Keep in mind that each of these are a sql query, some with complex joins, and each of which are being run as a separate database call.  Each database call is preceded with a database context switch ("USE [DATABASENAME]").

This is sooooo verbose.  I really hope that they do some work with this piece so that they get this thing to perform.

Another thing I don't understand, is that if you script through the SQL Server Management Studio, it performs much better.  Why would the SSMS use anything other than the SMO objects?  Is it using them differently, in a more performant way?  I've done quite a bit of searching, and have yet to find anything that would suggest a more efficient way to put together this code.

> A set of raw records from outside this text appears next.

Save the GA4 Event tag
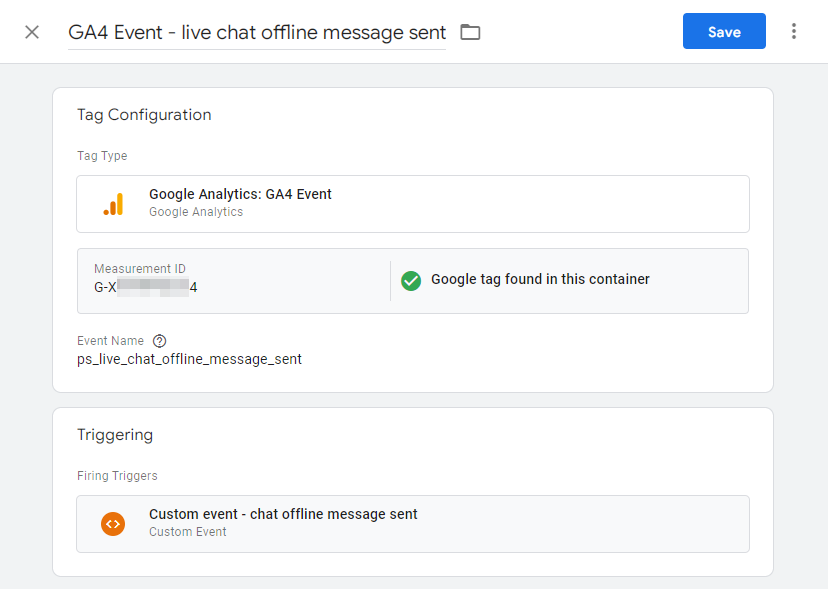Image resolution: width=828 pixels, height=589 pixels. point(724,31)
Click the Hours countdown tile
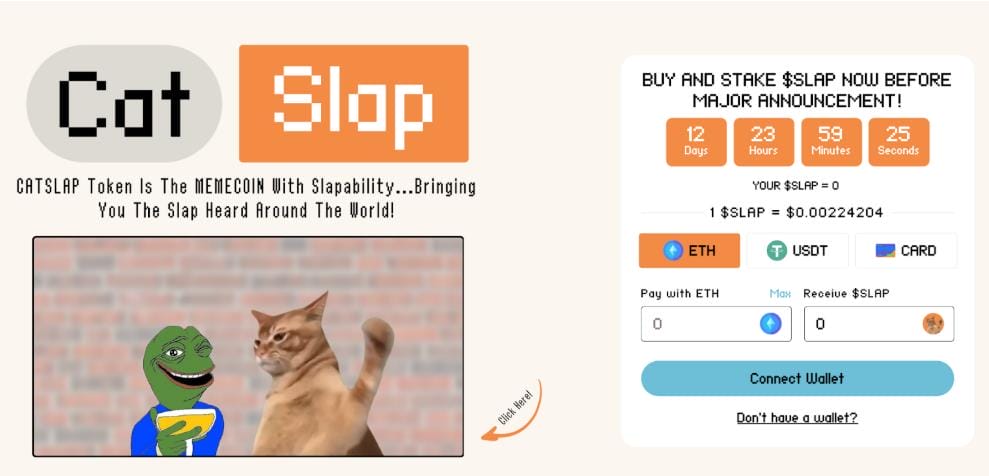The image size is (989, 476). click(763, 142)
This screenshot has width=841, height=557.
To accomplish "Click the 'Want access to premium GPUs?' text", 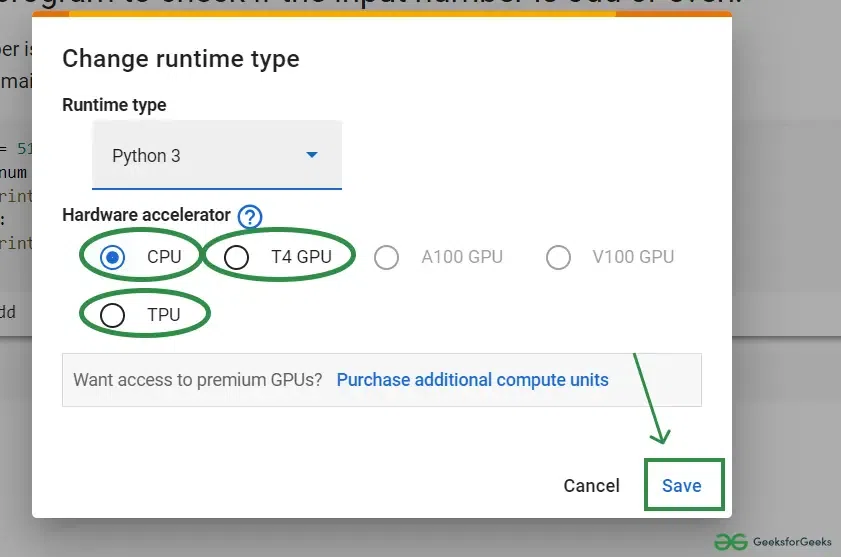I will click(198, 380).
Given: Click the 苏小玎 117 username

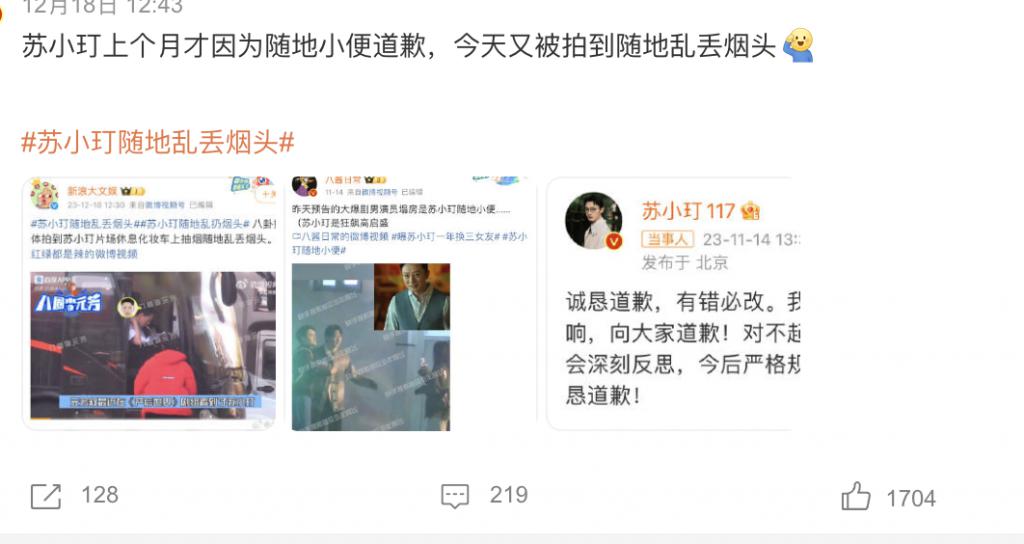Looking at the screenshot, I should (x=688, y=211).
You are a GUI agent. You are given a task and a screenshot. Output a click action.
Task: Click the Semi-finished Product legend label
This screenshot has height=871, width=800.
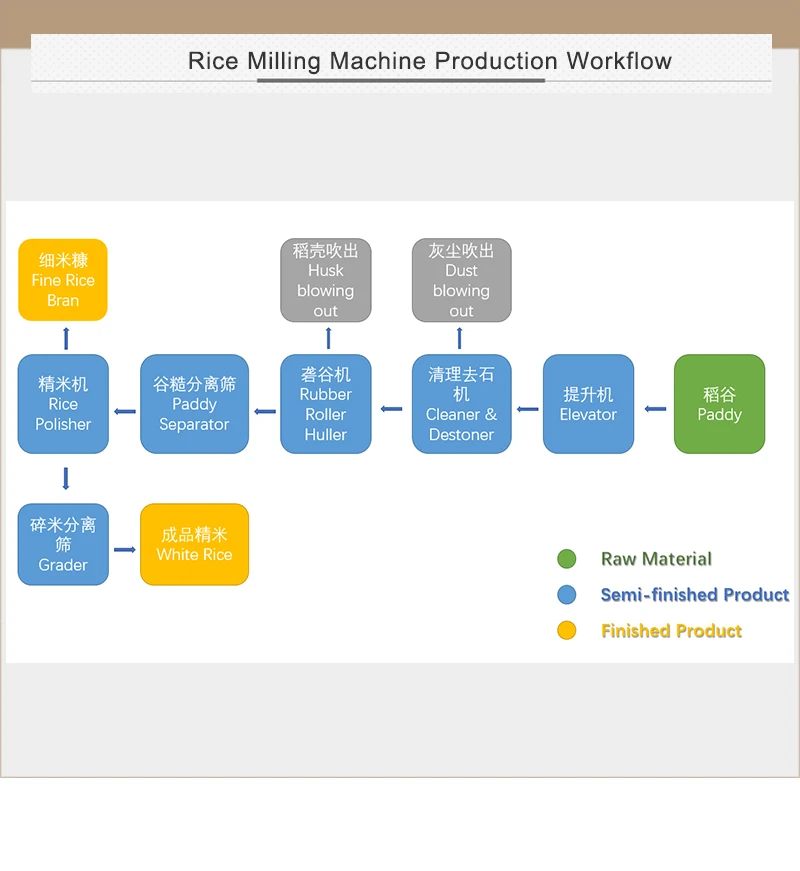(695, 595)
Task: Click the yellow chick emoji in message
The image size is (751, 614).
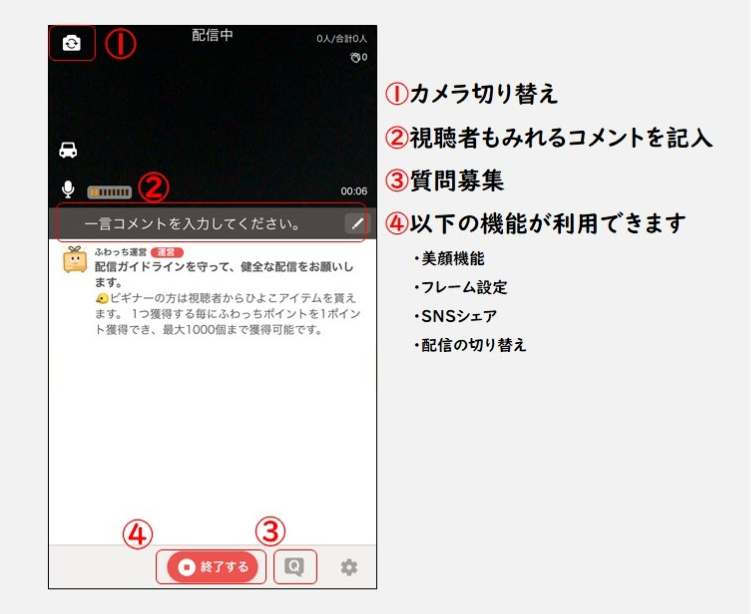Action: [101, 299]
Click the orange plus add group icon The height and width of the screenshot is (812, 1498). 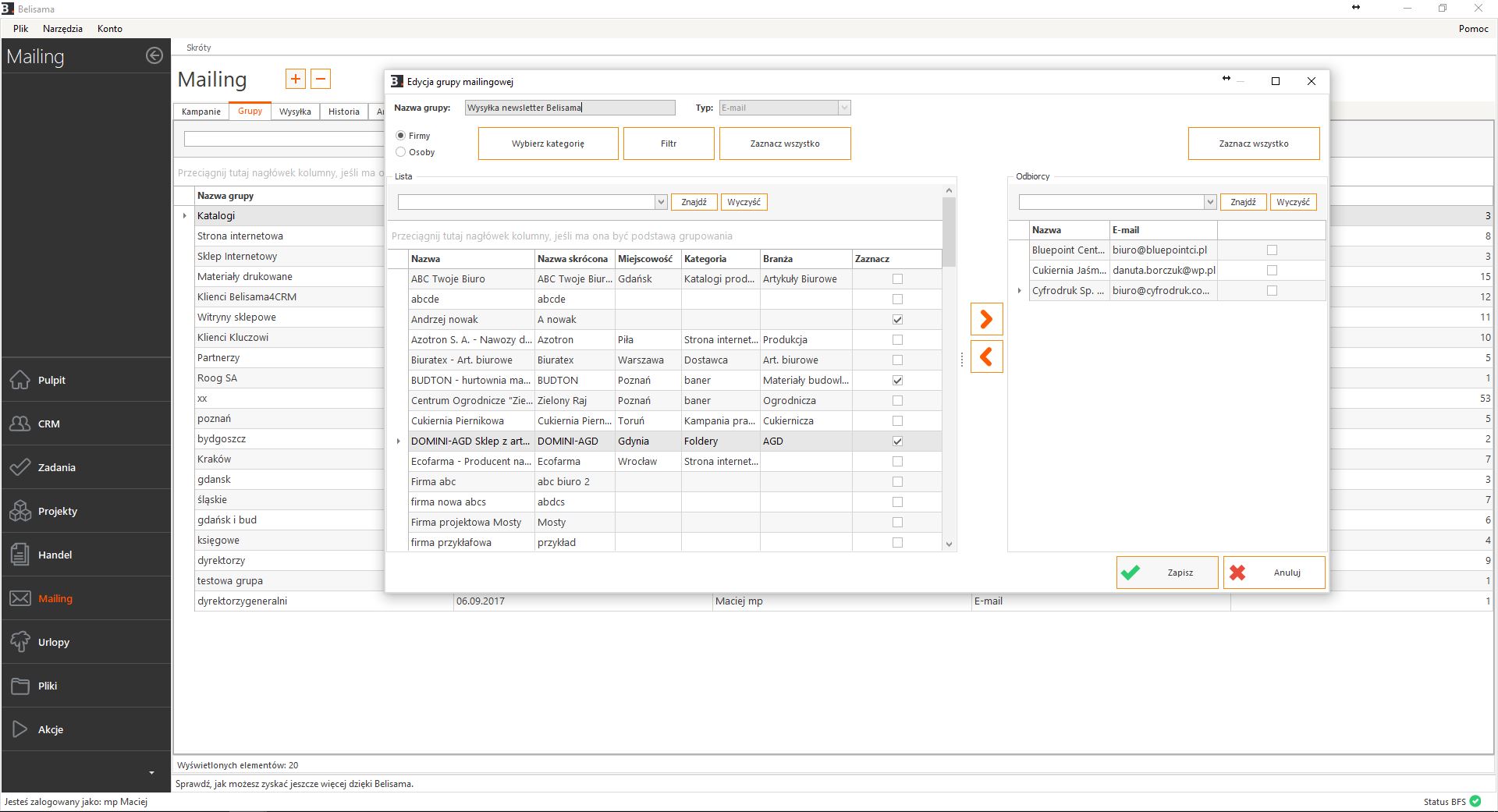tap(296, 79)
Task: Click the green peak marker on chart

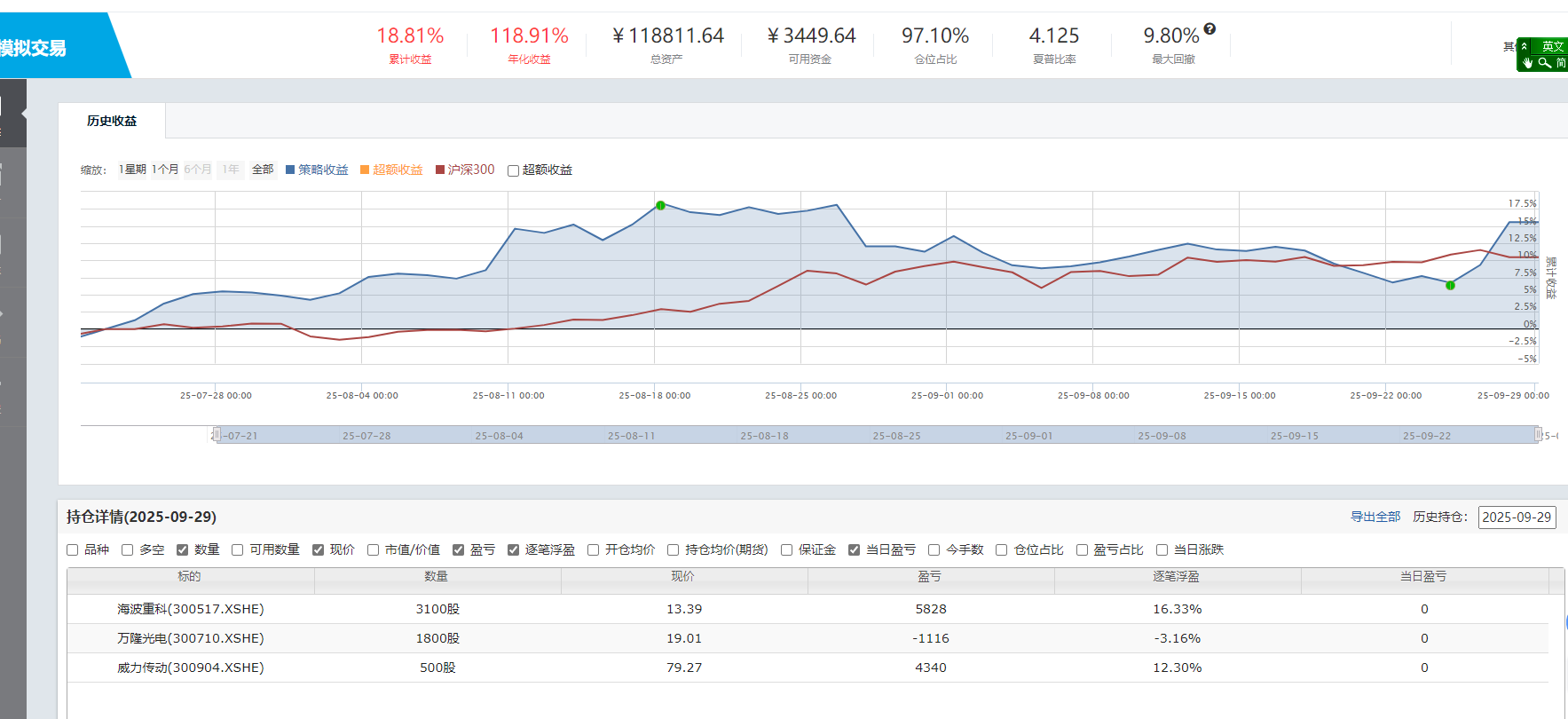Action: coord(660,205)
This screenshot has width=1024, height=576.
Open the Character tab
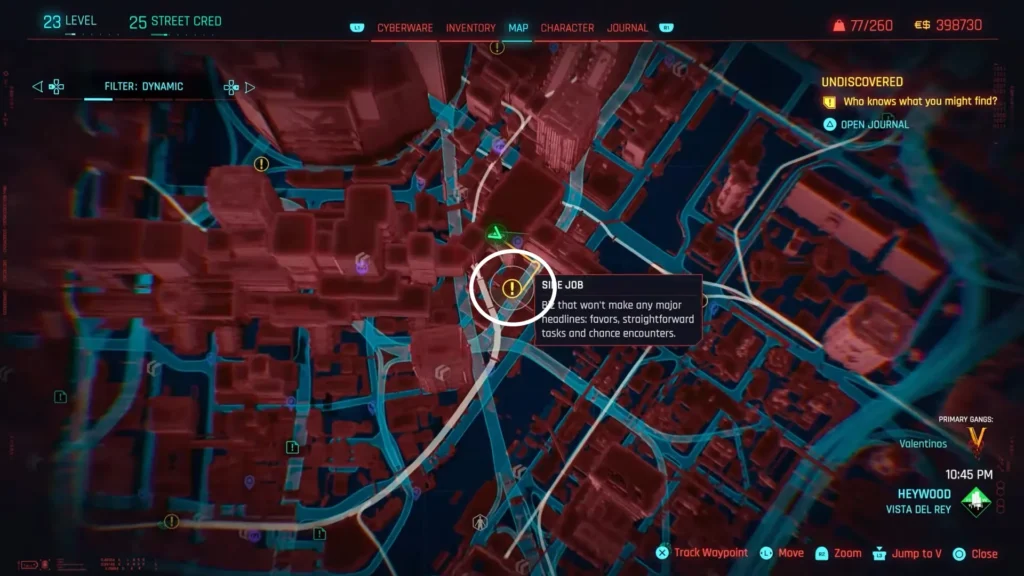pos(567,28)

I think the only thing I can do for now is to switch my build process to do an incremental script, and only script the tables that have changed since the last release.  That stinks though, cause it's more logic in my build scripts that I don't need.

2 comments:

Stian said...

Hi Jim.

Before creating the database object you need to specify that SMO should return the IsSystemObject property by default. Add this line of code before creating the database:

Server.SetDefaultInitFields(GetType(Smo.StoredProcedure),"IsSystemObject")

That should speed things up a bit.

Check out http://sqljunkies.com/WebLog/euang/archive/2004/04/01/1889.aspx post for an explanation.

Cheers

Stian

Jim Fiorato said...

Thanks Stian.

I've had a good look at posts about pre-fetching properties. However, for scripting objects, this optimization provides little help. I took my sample and timed it before and after adding the property pre-fetching.

These numbers are based on the code in the sample, and the AdventureWorks database sample you can find on codeplex.

Before: 7.707 seconds
After pre-loading IsSystemObject property: 7.403 seconds

Now, the AdventureWorks database contains only 71 tables.

On my database with 744 tables, here are the results:

Before: 17 minutes 50.656 Seconds
After pre-loading IsSystemObject property: 17 minutes 51.596 seconds

As you can see, the additional code didn't help all that much. SMO is still verbosely communicating with the server when scripting the objects.

Now, as you can see by the results there could be something going on with my database. Going from 70 tables to 700 tables increases the time by an order of magnitude.